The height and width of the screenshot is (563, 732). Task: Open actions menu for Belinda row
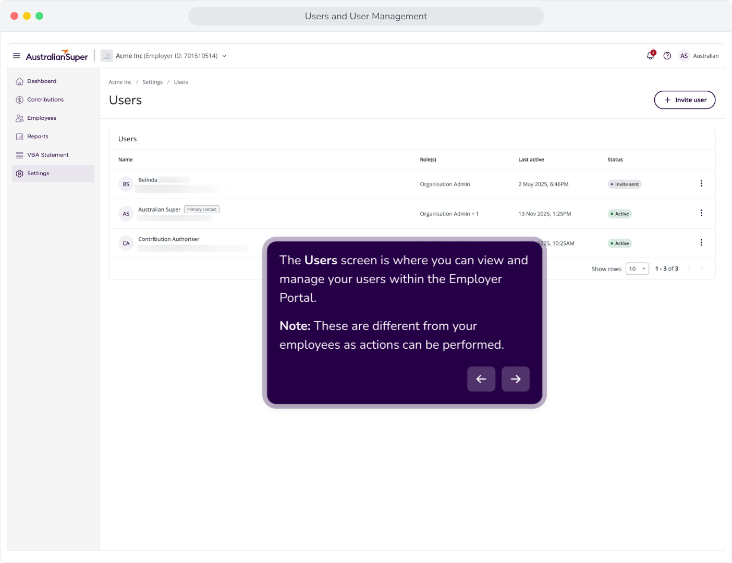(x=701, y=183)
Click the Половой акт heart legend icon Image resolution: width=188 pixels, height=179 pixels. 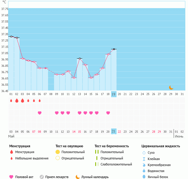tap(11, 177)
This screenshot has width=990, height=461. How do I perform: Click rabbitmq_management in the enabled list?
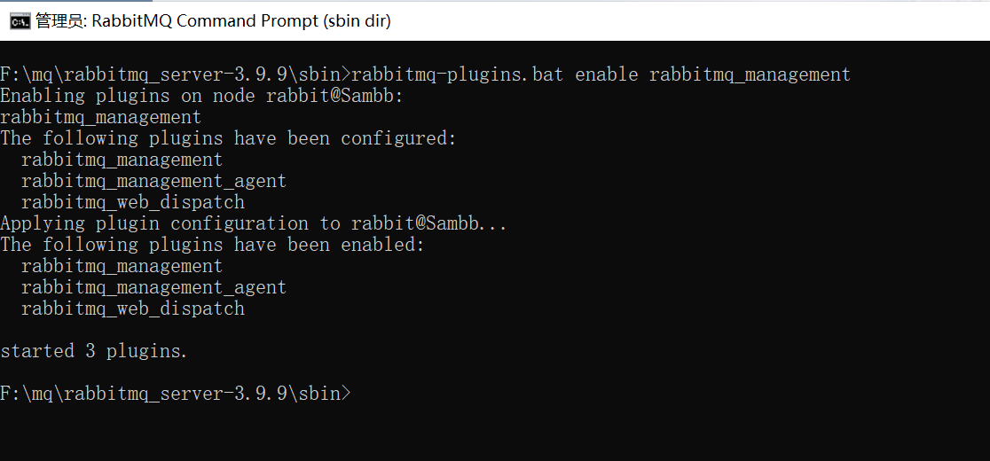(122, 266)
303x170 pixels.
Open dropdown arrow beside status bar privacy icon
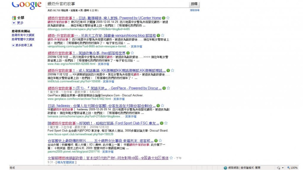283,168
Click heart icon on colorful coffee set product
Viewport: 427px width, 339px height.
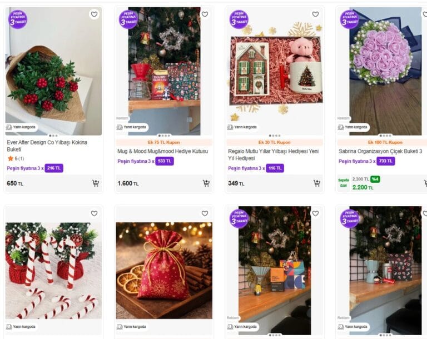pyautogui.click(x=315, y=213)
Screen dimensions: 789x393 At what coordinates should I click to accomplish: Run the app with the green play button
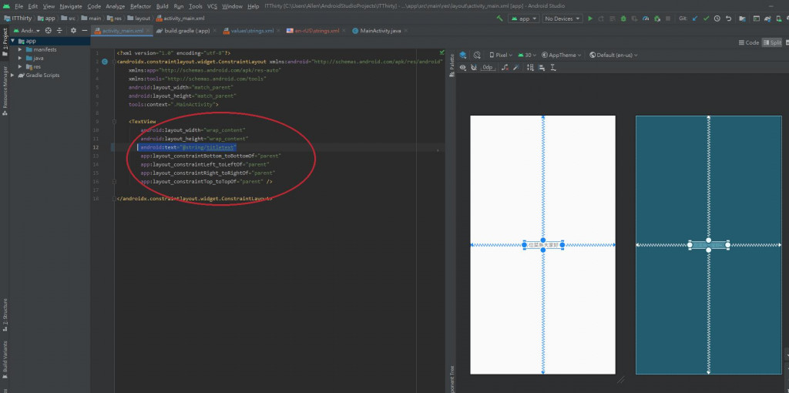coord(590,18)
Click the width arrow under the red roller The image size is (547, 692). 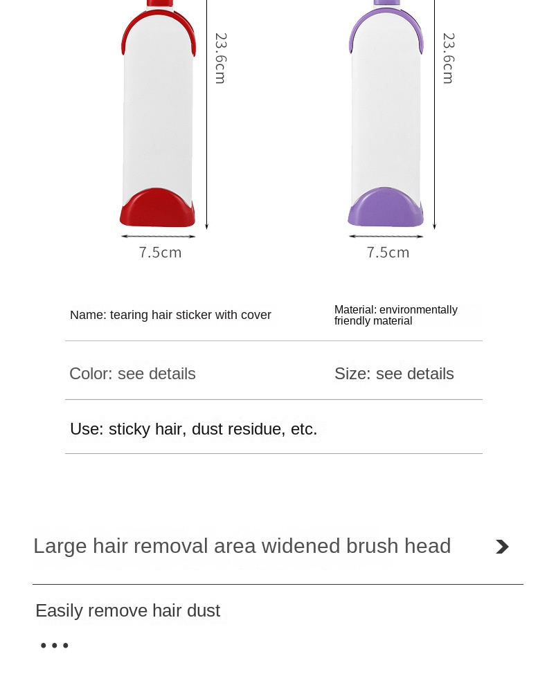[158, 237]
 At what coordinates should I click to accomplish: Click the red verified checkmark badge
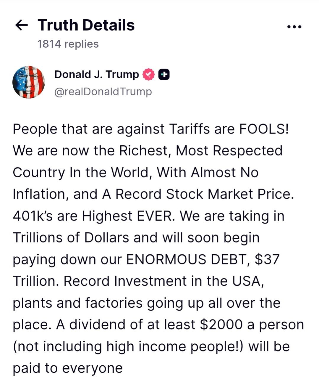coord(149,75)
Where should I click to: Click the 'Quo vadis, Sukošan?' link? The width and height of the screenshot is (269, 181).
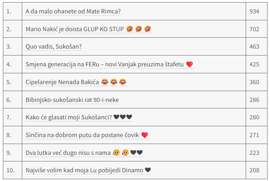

____________

__TASK DIRECTIONS__:
Pictures are to be left out; otherwise, copy exactly each line from the one containing "At what coordinates should I click to accomplish: Click" through the last line of the listing.

__RESPONSE__:
 At what coordinates should I click to accomplish: Click the red verified checkmark badge
coord(149,75)
Where should I click to: Click the 'Quo vadis, Sukošan?' link? The width and height of the screenshot is (269, 181).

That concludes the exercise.